**What needs to be done**
When copying the records below, keep every word as it is and drop the images.

------ Data section ------

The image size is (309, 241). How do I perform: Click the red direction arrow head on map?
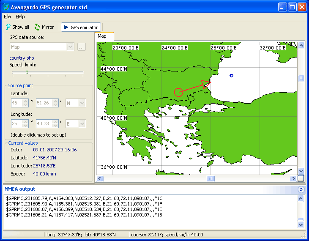[206, 83]
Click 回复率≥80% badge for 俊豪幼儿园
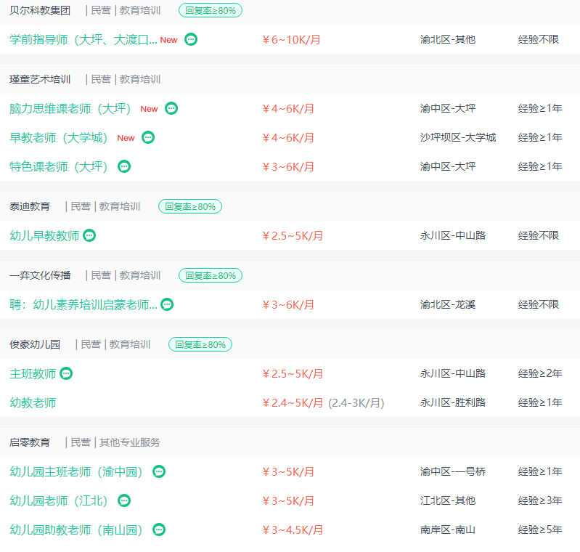This screenshot has width=580, height=552. pos(200,345)
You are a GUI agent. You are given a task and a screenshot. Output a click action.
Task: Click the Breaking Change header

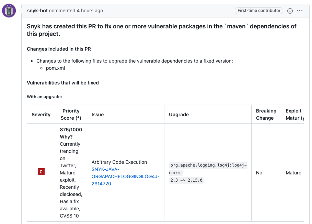[266, 115]
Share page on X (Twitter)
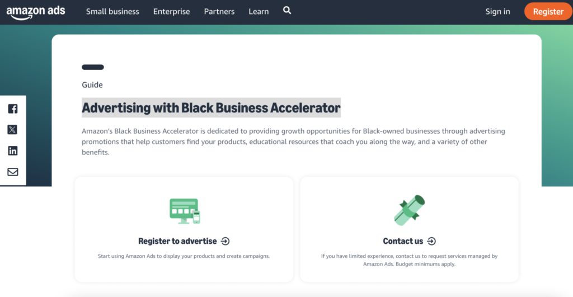This screenshot has width=573, height=297. point(13,130)
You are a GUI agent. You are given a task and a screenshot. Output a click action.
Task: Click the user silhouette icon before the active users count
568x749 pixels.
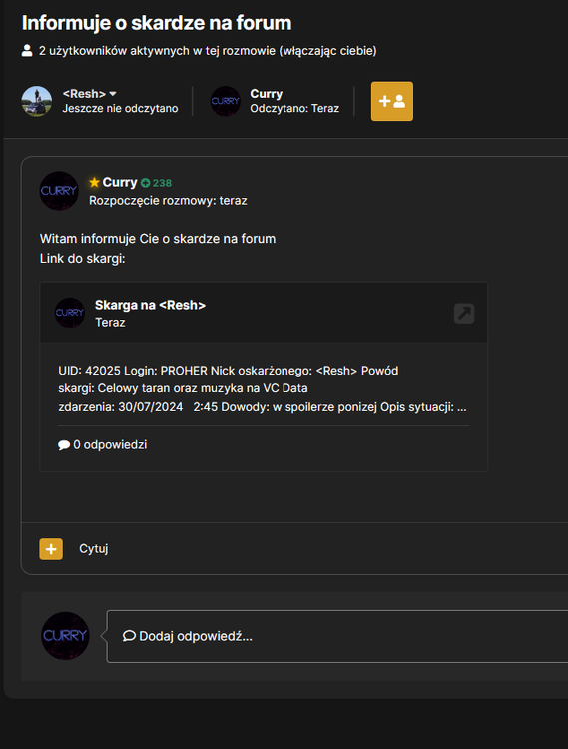27,51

------

**Answer to the exercise**
The image size is (309, 241). How do I perform: Click the red direction arrow head on map?
[206, 83]
Click 回复率≥80% badge for 俊豪幼儿园
This screenshot has width=580, height=552. pos(200,345)
You are a GUI agent. You are given a task and a screenshot. Output a click action.
Task: Click the Breaking Change header

[266, 115]
Share page on X (Twitter)
This screenshot has width=573, height=297. point(13,130)
You are a GUI agent. You are given a task and a screenshot. Output a click action.
Task: Click the user silhouette icon before the active users count
568x749 pixels.
27,51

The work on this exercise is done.